Origin Systems produced a sequel to the game, Windwalker.

==Gameplay==
The player's objective, as a disciple of the Headmaster, is to recover the Orb of Celestial Harmony from the disciple-turned-badguy Kaimen. To do that, the player must train his body and soul in the best tradition of Chinese warriors: to "walk the path of Moebius the Windwalker." The action takes place on the four Elemental planes of Earth, Water, Air and Fire, which the player must traverse in order to recover the Orb. Although gameplay is similar to standard RPGs, there are some differences: in addition to familiar character statistics such as dexterity, the players also has karma, a crucial attribute that goes up or down constantly depending on his deeds. Frighten a citizen with a sword, and the karma will drop; defeat monsters in battle, and it will rise. Combat is also played in a 2D side-scrolling view similar to fighting games, having a wide range of attacks to use, even including shurikens and fireballs if the character is experienced enough.

==Reception==
COMPUTE! called Moebius "yet another program worth raving about" from Origin, and a worthy followup to Ultima IV. It stated that the game had excellent graphics, "challenging and functional" arcade combat, and "many hours of enjoyment" from the puzzles. Computer Gaming World stated in 1986 that the game was "sort of an outgrowth or continuation of the best parts of Ultima with special emphasis on graphic detail ... The addition of a fully animated combat system was frosting on the cake". The magazine's Charles Ardai stated in 1987 that the martial-arts and RPG portions of Moebius "don't fit together very well, but each is individually enjoyable". Info gave the Commodore 64 version three stars out of five, stating that the "ambitious game ... has a decent storyline and the action is challenging". The magazine criticized Moebiuss "Apple conversionitis, with blocky graphics, jerky animation, and a clumsy keyboard user interface". The game was reviewed in 1989 in Dragon #141 by Hartley, Patricia, and Kirk Lesser in "The Role of Computers" column. The reviewers gave the game 4½ out of 5 stars.

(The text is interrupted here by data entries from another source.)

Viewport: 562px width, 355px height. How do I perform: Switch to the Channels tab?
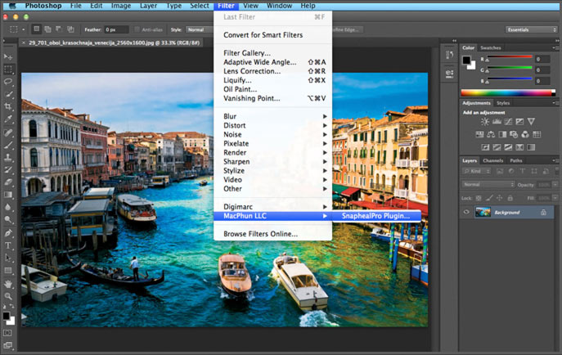493,160
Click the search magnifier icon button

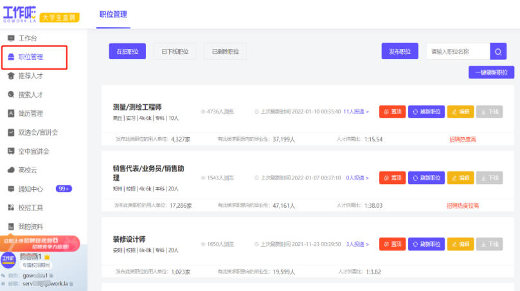click(498, 52)
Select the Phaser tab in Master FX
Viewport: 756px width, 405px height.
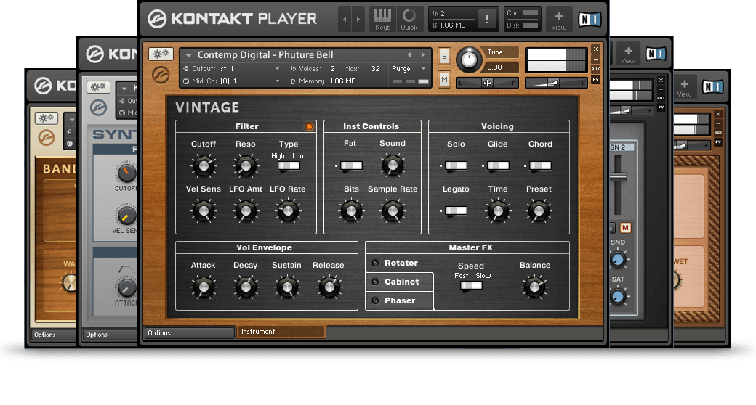(400, 300)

Steve Fuelleman reviewed Moebius: The Orb of Celestial Harmony in Space Gamer/Fantasy Gamer No. 78. Fuelleman commented that "Overall, the game is excellent, in spite of the graphic animation and frustrations of play, or perhaps because of them. They lend an interesting flavor to the game and keep you on your toes. The graphics are good, and the animation doesn't overshadow the plot. This one is a gem, and the flaws only add a little more fire to it. Not only a must have, but probably one you would like."